As a hate figure, the media couldn't have asked for more in Saddam Hussein. He was, as Bruce Cummings puts it, "a villain from Hollywood central casting". Within three weeks of the invasion of Kuwait, the American press could confidently refer to him, without fears of accusations of impartiality, as a "beast"(Washington Post - 20/8/90) or a" monster" (Newsweek - 20/8/90), whilst George Bush was feted in the New York Times as the "leader of all countries"(12-8-90).

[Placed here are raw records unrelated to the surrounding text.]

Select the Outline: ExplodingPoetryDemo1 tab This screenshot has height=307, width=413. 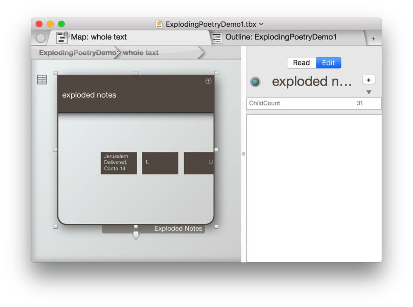click(x=281, y=37)

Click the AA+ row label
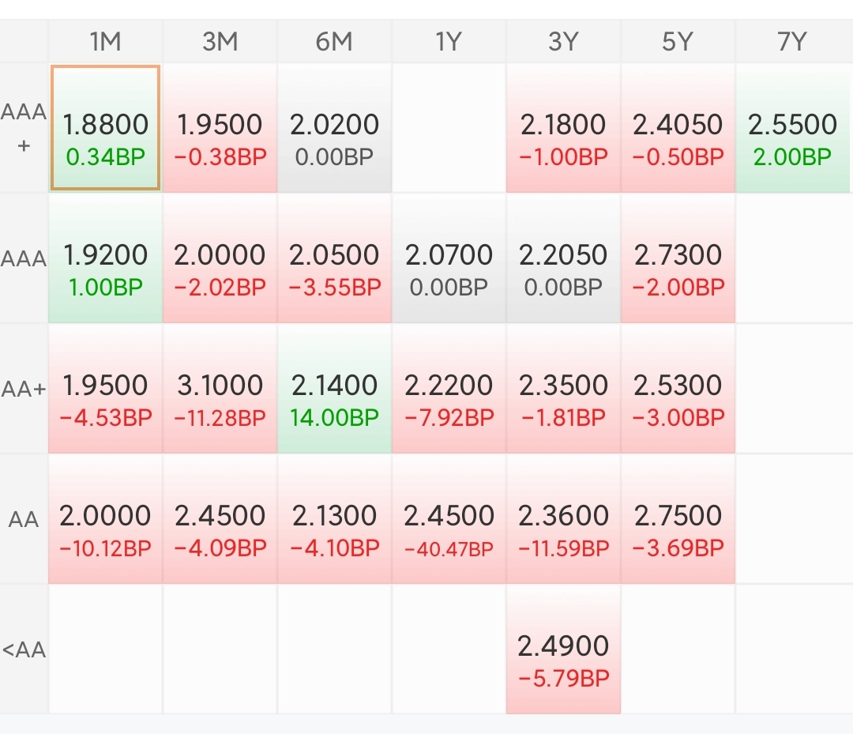pos(24,389)
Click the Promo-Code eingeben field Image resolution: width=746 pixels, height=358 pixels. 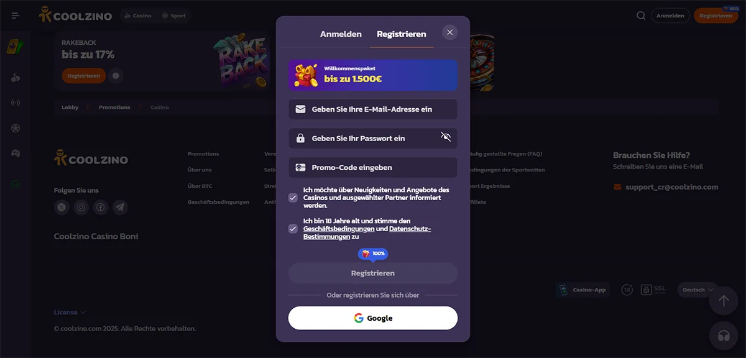tap(373, 168)
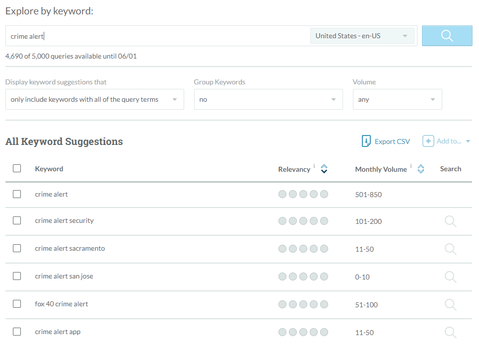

The British press, likewise, sketched Saddam in demoniacal images and terminology. Taking arms against an inhuman beast who spoke only the language of agression made the option of war more palatable. The heroism and courage that fighting evil connotes, helps to stifle discourse in to what armed conflict actually means for the coalition and the people of Iraq. Little mention was made of the fact that many of the Iraqi people, Kurds and Shi'i Muslims, the ones who would suffered the most from internal repression, would, as conscripts, be the ones who would bear the brunt of military agression. Similarly, the fact that the weaponry that Iraq had ranged against the Coalition was hardware that the West had supplied him with during the Iraq - Iran War, remained largely undisturbed. It was because Hussein was too simplistically portrayed as the epitome of evil, that attention became diverted away from these discomforting facts and resulted in discourse being limited as to how Saddam can be brought to book militarily.